Dal 1957 a oggi l'Ue è passata da 6 a 28 membri, conta una popolazione di oltre 500 milioni di persone e le economie dei paesi membri producono complessivamente una ricchezza di 15.000 miliardi di dollari. Numeri che rendono l'Unione Europea la seconda maggiore economia del mondo dietro gli Stati Uniti, con oltre un quinto del Pil prodotto a livello globale.
Negli anni la creazione di un mercato unico, che inizialmente aveva la funzione di consentire la libera circolazione dei beni, ha portato alla libera circolazione delle persone, dei capitali e dei servizi, e le condizioni di vita e di lavoro degli abitanti dell'Unione sono migliorate in un modo che i firmatari dei primi trattati non avrebbero mai immaginato.
In questi sei decenni l'Ue ha anche giocato un ruolo fondamentale nel garantire pace e stabilità tra i paesi del Vecchio continente, mettendo fine a secoli di guerre e conflitti, e ha contribuito al consolidamento di democrazie giovani in paesi come Grecia, Portogallo e Spagna, così come nelle dieci nazioni dell'Europa dell'Est che hanno aderito all'Unione nel 2004.

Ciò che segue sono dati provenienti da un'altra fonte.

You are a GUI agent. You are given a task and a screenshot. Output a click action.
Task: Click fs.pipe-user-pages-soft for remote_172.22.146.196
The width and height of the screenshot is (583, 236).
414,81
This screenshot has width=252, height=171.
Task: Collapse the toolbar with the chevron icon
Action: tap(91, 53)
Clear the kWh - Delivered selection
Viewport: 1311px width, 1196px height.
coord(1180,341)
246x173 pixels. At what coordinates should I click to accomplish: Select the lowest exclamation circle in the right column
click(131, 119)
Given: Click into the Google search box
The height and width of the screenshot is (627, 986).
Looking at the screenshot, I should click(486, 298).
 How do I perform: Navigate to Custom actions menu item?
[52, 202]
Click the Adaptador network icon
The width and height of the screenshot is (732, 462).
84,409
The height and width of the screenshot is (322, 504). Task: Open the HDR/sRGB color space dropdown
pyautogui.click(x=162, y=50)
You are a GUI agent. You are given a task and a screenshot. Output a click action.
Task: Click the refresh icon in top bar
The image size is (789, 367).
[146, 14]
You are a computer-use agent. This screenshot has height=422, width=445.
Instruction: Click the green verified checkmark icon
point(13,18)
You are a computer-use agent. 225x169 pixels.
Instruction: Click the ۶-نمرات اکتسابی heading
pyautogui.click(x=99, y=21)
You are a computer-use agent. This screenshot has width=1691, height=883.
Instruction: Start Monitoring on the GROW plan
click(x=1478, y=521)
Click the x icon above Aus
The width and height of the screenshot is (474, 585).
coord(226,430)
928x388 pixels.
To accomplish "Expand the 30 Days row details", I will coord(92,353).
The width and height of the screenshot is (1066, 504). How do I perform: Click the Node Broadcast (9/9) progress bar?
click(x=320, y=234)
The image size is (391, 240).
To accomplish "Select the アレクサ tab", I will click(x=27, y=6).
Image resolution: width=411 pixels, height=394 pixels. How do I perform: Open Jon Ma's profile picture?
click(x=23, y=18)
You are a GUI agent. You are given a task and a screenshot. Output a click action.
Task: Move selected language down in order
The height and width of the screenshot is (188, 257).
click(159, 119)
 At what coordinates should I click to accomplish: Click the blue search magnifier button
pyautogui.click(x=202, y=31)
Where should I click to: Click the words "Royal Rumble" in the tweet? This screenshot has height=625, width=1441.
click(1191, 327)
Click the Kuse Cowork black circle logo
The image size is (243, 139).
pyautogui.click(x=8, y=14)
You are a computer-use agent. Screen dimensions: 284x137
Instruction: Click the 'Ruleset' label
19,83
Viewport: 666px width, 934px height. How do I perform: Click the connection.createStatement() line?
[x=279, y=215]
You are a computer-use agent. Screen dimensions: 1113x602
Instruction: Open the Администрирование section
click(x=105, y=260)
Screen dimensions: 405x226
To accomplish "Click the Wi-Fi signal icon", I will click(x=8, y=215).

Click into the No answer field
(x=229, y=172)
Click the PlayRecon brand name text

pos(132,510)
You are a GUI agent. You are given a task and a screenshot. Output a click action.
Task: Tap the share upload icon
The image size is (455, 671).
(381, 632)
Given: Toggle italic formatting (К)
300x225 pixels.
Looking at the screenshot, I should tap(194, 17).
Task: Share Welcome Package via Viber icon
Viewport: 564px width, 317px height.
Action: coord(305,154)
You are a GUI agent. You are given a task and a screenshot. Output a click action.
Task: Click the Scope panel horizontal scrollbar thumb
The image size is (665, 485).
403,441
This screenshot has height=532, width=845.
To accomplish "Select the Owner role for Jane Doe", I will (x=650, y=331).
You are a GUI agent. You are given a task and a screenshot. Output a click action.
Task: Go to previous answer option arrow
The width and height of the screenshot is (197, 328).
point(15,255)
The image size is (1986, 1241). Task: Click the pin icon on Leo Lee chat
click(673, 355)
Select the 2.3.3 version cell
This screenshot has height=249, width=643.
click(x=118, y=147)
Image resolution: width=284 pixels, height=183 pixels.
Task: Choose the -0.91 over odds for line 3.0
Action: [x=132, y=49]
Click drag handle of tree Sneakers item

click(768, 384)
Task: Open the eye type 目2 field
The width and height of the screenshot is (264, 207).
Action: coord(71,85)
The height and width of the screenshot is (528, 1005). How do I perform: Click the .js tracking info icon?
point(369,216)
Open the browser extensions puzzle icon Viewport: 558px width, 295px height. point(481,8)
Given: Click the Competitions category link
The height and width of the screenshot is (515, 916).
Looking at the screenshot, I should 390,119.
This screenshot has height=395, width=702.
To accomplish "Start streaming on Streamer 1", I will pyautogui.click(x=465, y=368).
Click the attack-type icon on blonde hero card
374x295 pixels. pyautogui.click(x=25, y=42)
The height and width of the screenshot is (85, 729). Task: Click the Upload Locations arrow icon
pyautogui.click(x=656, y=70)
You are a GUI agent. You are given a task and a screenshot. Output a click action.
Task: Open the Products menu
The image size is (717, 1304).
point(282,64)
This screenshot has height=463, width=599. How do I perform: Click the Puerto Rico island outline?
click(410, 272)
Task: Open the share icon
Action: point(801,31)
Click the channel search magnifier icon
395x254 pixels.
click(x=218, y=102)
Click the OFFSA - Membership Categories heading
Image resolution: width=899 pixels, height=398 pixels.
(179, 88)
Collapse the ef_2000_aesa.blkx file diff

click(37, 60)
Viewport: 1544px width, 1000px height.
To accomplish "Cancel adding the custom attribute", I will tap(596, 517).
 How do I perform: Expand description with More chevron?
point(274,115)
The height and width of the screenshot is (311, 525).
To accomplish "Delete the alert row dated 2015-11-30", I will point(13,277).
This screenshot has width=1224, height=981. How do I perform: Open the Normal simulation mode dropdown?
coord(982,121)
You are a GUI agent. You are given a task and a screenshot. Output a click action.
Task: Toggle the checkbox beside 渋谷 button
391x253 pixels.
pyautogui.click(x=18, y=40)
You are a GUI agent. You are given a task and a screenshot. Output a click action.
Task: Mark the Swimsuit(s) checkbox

Nonostante questi straordinari risultati, il sessantesimo anniversario dei Trattati di Roma è un momento di riflessione e di preoccupazione, non solo di celebrazione, anche per i più ferventi sostenitori del progetto europeista. L'ultimo decennio infatti è stato un periodo particolarmente difficile e turbolento, di crescita economica molto debole, a partire da quando la crisi finanziaria globale ha scatenato la crisi del debito sovrano, e di fragilità politica, nel momento in cui sono state messe in dubbio la reputazione, le conquiste e la capacità di agire dell'Europa unita e sono emerse divergenze interne sempre più difficili da ricomporre. Il referendum del giugno 2016 che ha sancito l'uscita della Gran Bretagna dall'Unione è la più evidente manifestazione dei dubbi che avvolgono il destino dell'Europa a 28.
Guardando al futuro, se vuole sopravvivere l'Europa dovrà affrontare e vincere le sfide poste da tre importanti forze che agiscono a livello globale, come evidenziato da una recente ricerca del McKinsey Global Institute. Innanzitutto, l'invecchiamento della popolazione creerà un gap nella crescita economica, causato dalla diminuzione della percentuale di persone in età da lavoro, ponendo un freno alla crescita futura della produttività, che peraltro è già in calo.
In secondo luogo, lo sviluppo, sempre più rapido, della digitalizzazione e dell'automazione, metteranno in difficoltà l'economia europea, la esporranno a un nuovo genere di competizione e se da una parte potranno aiutare a ridare slancio alla produttività compensando il gap creato dalle dinamiche demografiche, dall'altra solleveranno difficili interrogativi sul futuro del mondo del lavoro.
Terzo, l'Ue si trova oggi a fronteggiare la crescente competizione delle economie emergenti e delle multinazionali digitali, è sottoposta a pressioni legate all'aumento dei flussi migratori all'interno dei suoi confini, e a una crescente insofferenza e disagio dei cittadini europei nei confronti della globalizzazione e delle istituzioni, che in alcuni paesi sta sfociando in movimenti anti-europeisti.